What the exercise asks
Give the entries again, word for word.

Saved entries
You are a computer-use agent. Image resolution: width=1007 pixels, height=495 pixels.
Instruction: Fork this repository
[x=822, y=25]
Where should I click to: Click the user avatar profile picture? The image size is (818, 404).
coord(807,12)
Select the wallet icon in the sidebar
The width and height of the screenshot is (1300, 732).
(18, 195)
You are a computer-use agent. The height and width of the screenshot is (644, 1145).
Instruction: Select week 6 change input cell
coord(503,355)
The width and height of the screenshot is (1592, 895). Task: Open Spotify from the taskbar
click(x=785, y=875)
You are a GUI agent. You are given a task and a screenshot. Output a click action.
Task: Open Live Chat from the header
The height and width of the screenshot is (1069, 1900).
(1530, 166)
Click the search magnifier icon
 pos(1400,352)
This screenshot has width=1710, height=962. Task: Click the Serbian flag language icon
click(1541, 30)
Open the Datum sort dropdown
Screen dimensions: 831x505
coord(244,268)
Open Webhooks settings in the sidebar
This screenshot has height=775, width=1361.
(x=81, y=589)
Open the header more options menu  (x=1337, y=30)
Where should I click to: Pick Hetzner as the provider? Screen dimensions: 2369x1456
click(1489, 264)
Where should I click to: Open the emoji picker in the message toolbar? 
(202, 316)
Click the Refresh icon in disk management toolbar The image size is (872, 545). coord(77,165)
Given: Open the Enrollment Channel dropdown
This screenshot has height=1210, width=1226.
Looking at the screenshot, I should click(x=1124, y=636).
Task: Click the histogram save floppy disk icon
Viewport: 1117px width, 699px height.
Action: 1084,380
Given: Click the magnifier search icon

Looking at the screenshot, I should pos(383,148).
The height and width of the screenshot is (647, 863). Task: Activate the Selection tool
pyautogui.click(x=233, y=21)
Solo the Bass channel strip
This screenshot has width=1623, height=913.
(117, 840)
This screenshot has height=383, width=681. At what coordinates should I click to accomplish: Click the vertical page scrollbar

Result
You are a computer-use agent. Image resolution: width=1007 pixels, height=495 pixels.
Instruction: Fork this repository
[x=822, y=25]
Where should I click to: Click the user avatar profile picture? The image size is (818, 404).
coord(807,12)
Select the wallet icon in the sidebar
The width and height of the screenshot is (1300, 732).
(18, 195)
You are a computer-use agent. The height and width of the screenshot is (644, 1145).
Instruction: Select week 6 change input cell
coord(503,355)
The width and height of the screenshot is (1592, 895). Task: Open Spotify from the taskbar
click(x=785, y=875)
You are a GUI agent. You are given a task and a screenshot. Output a click action.
Task: Open Live Chat from the header
The height and width of the screenshot is (1069, 1900).
(1530, 166)
Click the search magnifier icon
 pos(1400,352)
This screenshot has width=1710, height=962. Task: Click the Serbian flag language icon
click(1541, 30)
Open the Datum sort dropdown
Screen dimensions: 831x505
coord(244,268)
Open Webhooks settings in the sidebar
This screenshot has height=775, width=1361.
(x=81, y=589)
Open the header more options menu  (x=1337, y=30)
Where should I click to: Pick Hetzner as the provider? Screen dimensions: 2369x1456
click(1489, 264)
Where should I click to: Open the emoji picker in the message toolbar? 
(202, 316)
Click the Refresh icon in disk management toolbar The image size is (872, 545). coord(77,165)
Given: Open the Enrollment Channel dropdown
This screenshot has height=1210, width=1226.
Looking at the screenshot, I should click(x=1124, y=636).
Task: Click the histogram save floppy disk icon
Viewport: 1117px width, 699px height.
Action: 1084,380
Given: Click the magnifier search icon

Looking at the screenshot, I should pos(383,148).
The height and width of the screenshot is (647, 863). Task: Activate the Selection tool
pyautogui.click(x=233, y=21)
Solo the Bass channel strip
This screenshot has width=1623, height=913.
(117, 840)
This screenshot has height=383, width=681. At what coordinates should I click to accomplish: Click the vertical page scrollbar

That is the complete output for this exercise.